Se o escopo da citação, como expusemos, é o de cientificar o réu quanto à existência da ação, é evidente que a falta dessa comunicação tornará o processo tecnicamente inexistente, como inexistente será a sentença condenatória do réu, aí emitida. Ato inexistente é o não ato, o nihil. O problema da inexistência do ato jurídico ou jurisdicional é algo que precede à sua validade, pois, para que se possa dizer se é válido, ou não, é necessário que exista juridicamente — e, não apenas, sob o aspecto material. A sentença nula existe juridicamente, motivo por que pode ser, em alguns casos, objeto de ação rescisória; a sentença inexistente, por não produzir coisa julgada material, só é passível de ação declaratória, cujo exercício é imprescritível.
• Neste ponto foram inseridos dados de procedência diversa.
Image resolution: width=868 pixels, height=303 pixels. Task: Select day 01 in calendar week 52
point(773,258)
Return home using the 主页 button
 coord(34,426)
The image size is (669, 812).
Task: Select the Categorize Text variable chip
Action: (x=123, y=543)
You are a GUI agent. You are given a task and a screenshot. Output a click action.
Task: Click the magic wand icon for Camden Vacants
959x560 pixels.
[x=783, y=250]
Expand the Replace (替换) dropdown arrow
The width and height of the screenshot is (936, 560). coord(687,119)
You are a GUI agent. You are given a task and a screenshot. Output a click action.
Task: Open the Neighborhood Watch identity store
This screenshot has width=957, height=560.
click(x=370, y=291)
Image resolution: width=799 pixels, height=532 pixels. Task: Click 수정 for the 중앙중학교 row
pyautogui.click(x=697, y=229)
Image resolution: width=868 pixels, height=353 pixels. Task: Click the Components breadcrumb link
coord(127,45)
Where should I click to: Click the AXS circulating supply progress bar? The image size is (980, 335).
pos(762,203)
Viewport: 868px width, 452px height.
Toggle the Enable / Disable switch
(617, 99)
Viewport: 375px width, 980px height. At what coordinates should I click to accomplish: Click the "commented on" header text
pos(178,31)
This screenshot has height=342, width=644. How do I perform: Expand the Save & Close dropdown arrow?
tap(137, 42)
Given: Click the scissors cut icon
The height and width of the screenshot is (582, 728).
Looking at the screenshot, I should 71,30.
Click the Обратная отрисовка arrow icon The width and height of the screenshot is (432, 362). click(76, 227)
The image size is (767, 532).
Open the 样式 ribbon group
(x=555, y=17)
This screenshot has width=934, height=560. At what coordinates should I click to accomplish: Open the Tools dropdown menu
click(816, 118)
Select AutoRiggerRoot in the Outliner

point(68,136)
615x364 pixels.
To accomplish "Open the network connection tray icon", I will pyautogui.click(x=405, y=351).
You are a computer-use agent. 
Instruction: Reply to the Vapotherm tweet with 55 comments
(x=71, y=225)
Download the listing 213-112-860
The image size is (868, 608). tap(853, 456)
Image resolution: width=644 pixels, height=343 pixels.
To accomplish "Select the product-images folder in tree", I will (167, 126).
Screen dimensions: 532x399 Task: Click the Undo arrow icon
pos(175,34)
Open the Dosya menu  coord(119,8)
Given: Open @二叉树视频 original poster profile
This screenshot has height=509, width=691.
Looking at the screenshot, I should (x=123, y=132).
Divergimos, neste ponto, de Moacyr Amaral Santos, que, segundo cremos, se equivocou ao não separar as sentenças nulas das inexistentes, e, em decorrência, disso, acabou admitindo a rescindibilidade destas.8

Para que o leitor possa ter uma visão mais ampla do tema pertinente à citação, transcreveremos as disposições do CPC a esse respeito, comentando-as, em seguida.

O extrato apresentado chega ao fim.